══ Article
Moreover, if the performance of the Board of Directors has been unacceptable, then, surely, firing the members of the Board of Directors is an appropriate thing to do — particularly someone like Mr. Shalgi who appear to not have had an operating job since 2003 (that’s before mobile applications, development of which is a key part of ClickSoftware’s growth strategy, were even thought of,) and since he is part of the Compensation Committee, which recommended — and, I guess, recommend — the award of options to Dr. BenBassat.
To fire Mr. Shalgi is not difficult, it would seem. As the company writes in its proxy:
Under the Israeli Companies Law, the election of the nominee for external director requires the affirmative vote of a majority of ordinary shares present and voting at the Meeting, in person or by proxy, entitled to vote and voting on the matter, provided that either: (i) at least a majority of the shares of shareholders who are not Controlling Shareholders and who do not have a personal interest in the resolution are voted in favor of the election of the external director; or (ii) the total number of the shares of shareholders who are not Controlling Shareholders and who do not have a personal interest in the resolution voted against the election of the external director does not exceed two percent (2%) of the outstanding voting power in the Company.
Given that this is not a routine matter, a simple majority of the voted shares — exclusive of broker votes — are needed to re-elect Mr. Shalgi, and Mr. Shalgi’s own shares cannot be counted as he, arguably, has a personal interest.
Assuming that Mr. Shalgi can get the support and votes of the entire management team, the Board of Directors, and Mr. BenBassat and his wife, he will still be 30%, or so, short of the required 50% if all shareholders vote. In fact, even if he can secure the support and votes of the three largest institutional holders, he will still be 5%, or so, short, if, and only if, all shareholders vote.
And, therein lies the rub. The issue is not the institutional shareholders can be enlisted by the Board of Directors (they can, of course — thinking that they cannot and will not is just plain silly,) but, rather, whether all the common shareholders vote.
Moreover, if just one of the largest institutional holders decides that they don’t like Mr. Shalgi, the situation can quickly turn ugly, which, of course, should make any smaller shareholder wonder what kind of incentives might — hypothetically, of course — be provided to ensure that such a situation does not arise.
Stopping the issuance of options
To stop Dr. BenBassat from getting more options is actually easier than firing Mr. Shalgi. While the resolution to approve the grant of 90,000 options to the Dr. BenBassat is also not a routine matter, and therefore requires a simple majority of the voted shares, exclusive of broker votes, significantly, Dr. BenBassat and his wife’s shares can supposedly not be counted as votes since Dr. BenBassat has a personal interest.
The fact that, as far as I understand it, Dr. BenBassat’s voting shares and the voting shares of his wife — a total of 12.1%, or so, of all the outstanding shares — are eliminated from consideration, significantly increases the burden on Dr. BenBassat. Again, if all shareholders vote, it will be non-trivial for Dr. BenBassat to secure the needed majority to lock in the option grant.
Dismantling the power base
For his critics, the big opportunity to reduce Dr. BenBassats influence came about last year, when Dr. BenBassat ran for reelection as a members of the Board of Directors. Had he failed to achieve the simple majority of the voted shares, his role would, I guess, have been reduced to that of a CEO, reporting to the Board of Directors.
════
# [Given problem A]
Reproduce the part of the ClickSoftware article starting with "Assuming that Mr." and going on through "if, all shareholders vote.".
# [Given problem B]
In the ClickSoftware article, how many options would the resolution grant to Dr. BenBassat?
# [Given problem C]
According to the ClickSoftware article, why is stopping Dr. BenBassat's option grant easier than firing Mr. Shalgi?
══ Information given
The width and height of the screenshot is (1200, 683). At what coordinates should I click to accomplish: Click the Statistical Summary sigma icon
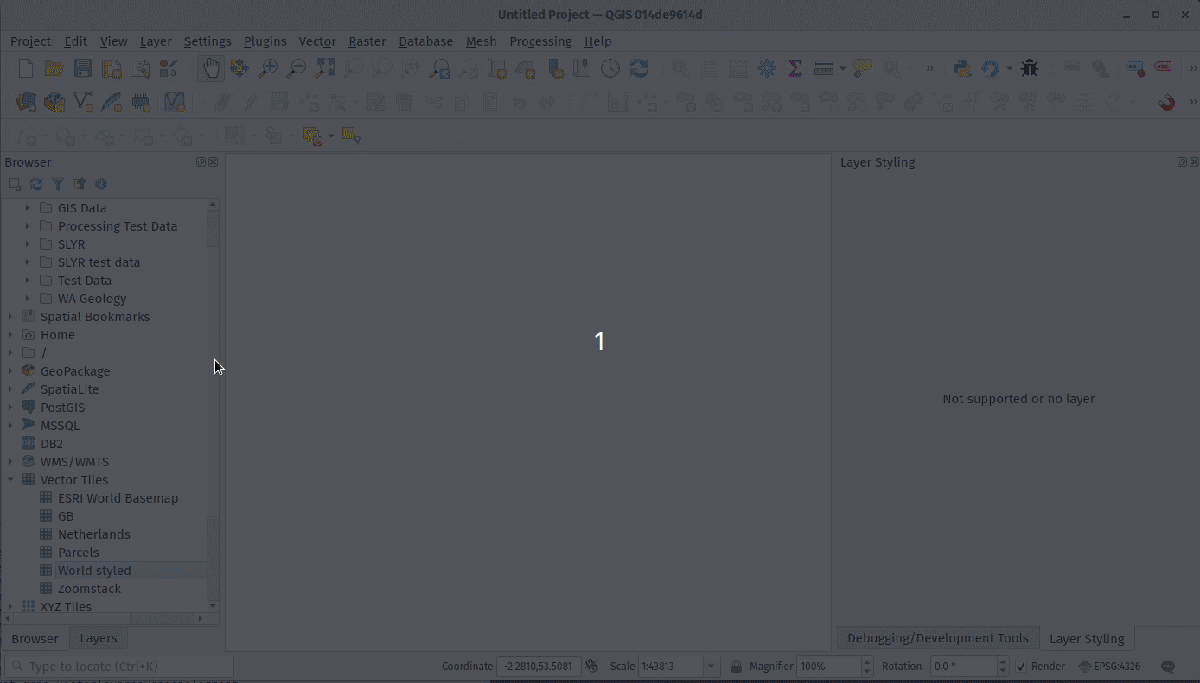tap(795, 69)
════
══ Information given
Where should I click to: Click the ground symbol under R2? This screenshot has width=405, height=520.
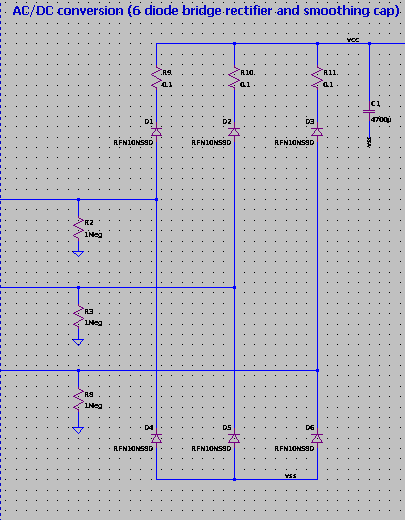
════
══ Information given
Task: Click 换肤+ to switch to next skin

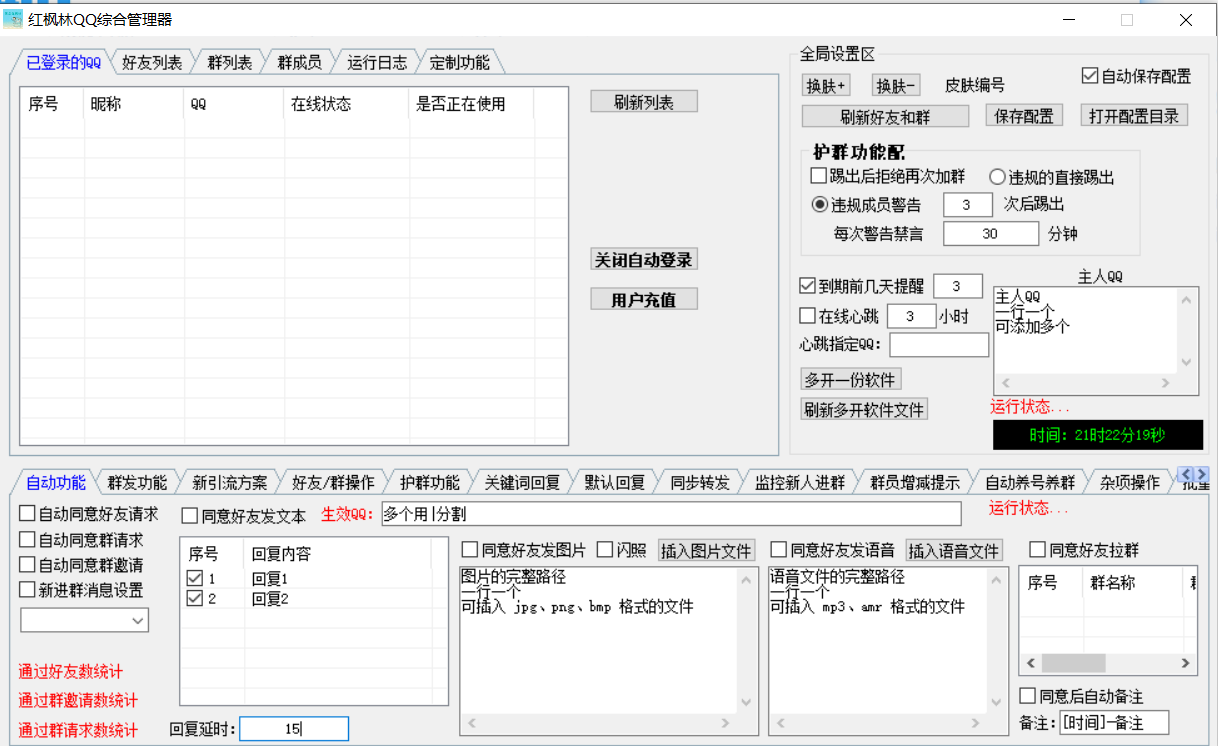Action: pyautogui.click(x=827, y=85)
════
# [Answer A]
Assuming that Mr. Shalgi can get the support and votes of the entire management team, the Board of Directors, and Mr. BenBassat and his wife, he will still be 30%, or so, short of the required 50% if all shareholders vote. In fact, even if he can secure the support and votes of the three largest institutional holders, he will still be 5%, or so, short, if, and only if, all shareholders vote.

# [Answer B]
90,000 options.

# [Answer C]
Dr. BenBassat has a personal interest in the grant, so his shares and his wife's shares cannot be counted as votes. Together those shares are about 12.1% of the outstanding shares. Removing them significantly increases the burden on him to secure the needed majority.